FOLLOWING THE low-hype release of the prequel, Premiers Symptomes, Air took on another full-fledged project—one that would cement the band firmly beyond one-trick-pony status. A soundtrack to director Sofia Coppola's dreamy '70s tone poem of a film by the same name, The Virgin Suicides was a gorgeous, woozy piece of Americana—and one of the most integral musical accompaniments to a film since Pulp Fiction or Trainspotting. How did two men who barely spoke English manage to so completely evoke a time and a place that most likely never existed beyond the nostalgia of those who lived it? Well, adolescent longings and sexual awakenings are certainly universal—and American teens, it seems, don't exactly have the copyright on getting stoned and listening to Pink Floyd.
"You have to follow the direction of the image," Godin explains via phone from Manhattan. "We used to work with a screen in the studio, and we just followed our indications. You have to know that for us music is a language, and if what is on the screen says you have to be happy or sad or mysterious, we think of that in terms of notes, so we translate what we see on the screen into music, the way we talk.
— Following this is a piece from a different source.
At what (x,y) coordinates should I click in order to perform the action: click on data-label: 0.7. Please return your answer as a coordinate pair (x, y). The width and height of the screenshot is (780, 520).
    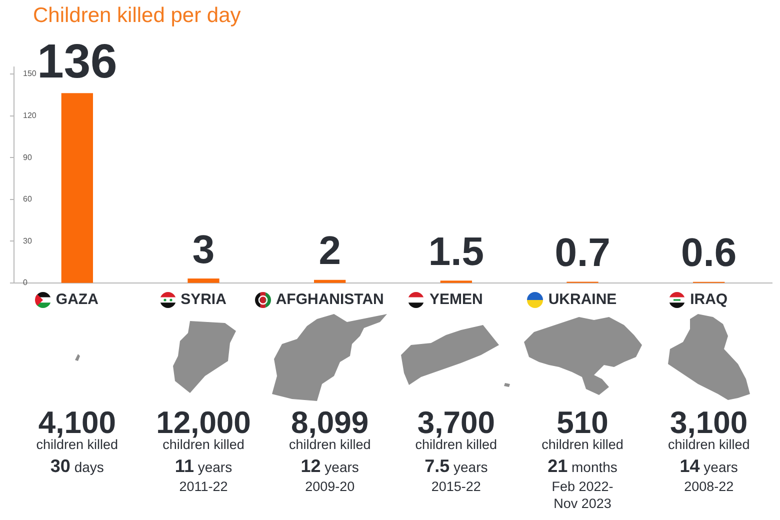
    Looking at the image, I should click on (582, 254).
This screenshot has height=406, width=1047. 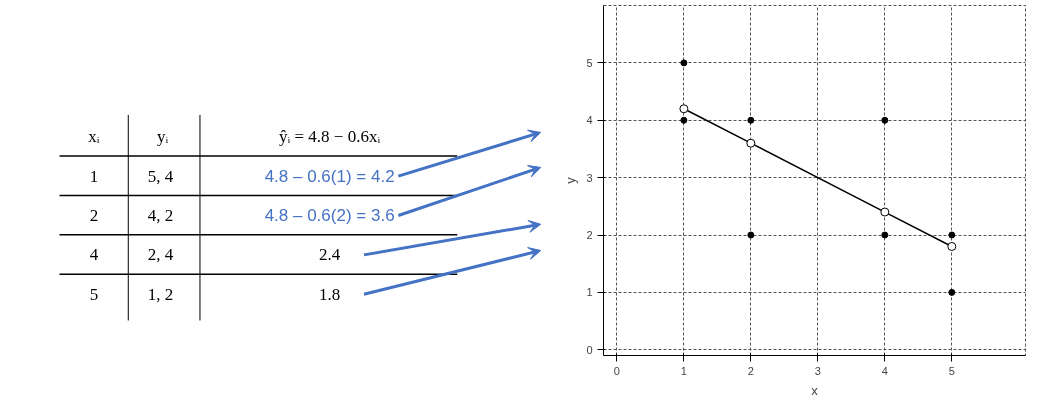 I want to click on text: 4.8 – 0.6(1) = 4.2, so click(x=330, y=176).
"Music is my first language," he continues. "It is much easier to make music than to talk, you know?" If music is the band's first language, uninformed listeners would hardly know French is their second: Whether or not it is calculated to reach a larger audience, meant to imitate the artists they admire, or simply an arbitrary preference, Air's often obtuse, occasionally poetic lyrics are, without fail, sung in English.
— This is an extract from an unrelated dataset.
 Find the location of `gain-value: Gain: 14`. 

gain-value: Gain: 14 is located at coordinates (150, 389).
As they say, it is always and never the same on the pair's latest release, 10,000 Hz Legend, a mod-ish, heavily atmospheric piece of futurama. At times, Legend sounds like glorified Muzak, elevated by an arbitrary stamp of Continental cool; elsewhere, tracks like "How Does It Make You Feel" are, despite their shameless AM croonings, completely transportive. The somnambulant kitschy-tech of 10,000 Hz Legend could easily backdate itself 15 years, especially with the addition of Beck—himself no stranger to culture mining—on two tracks. Are all these machine dreams just tongue-in-cheek retro or honest- to-goodness nouveau inspirations? With such purposefully obtuse figures, it's hard to tell, but the pair always adamantly refuse the irony label. The sphinxlike Godin will only declare, "We have inspiration and that's it, we don't know where it comes from." With their shaggy bangs, famous friends, and five-minutes-from-now wardrobes—not to mention their on-point musical references—Godin and Dunckel fit the hipster mold like Brooke fit her Calvins, but one has to wonder whether what appears to be clever nostalgia is merely referencing what, to two boys from the French suburbs, never really went away at all.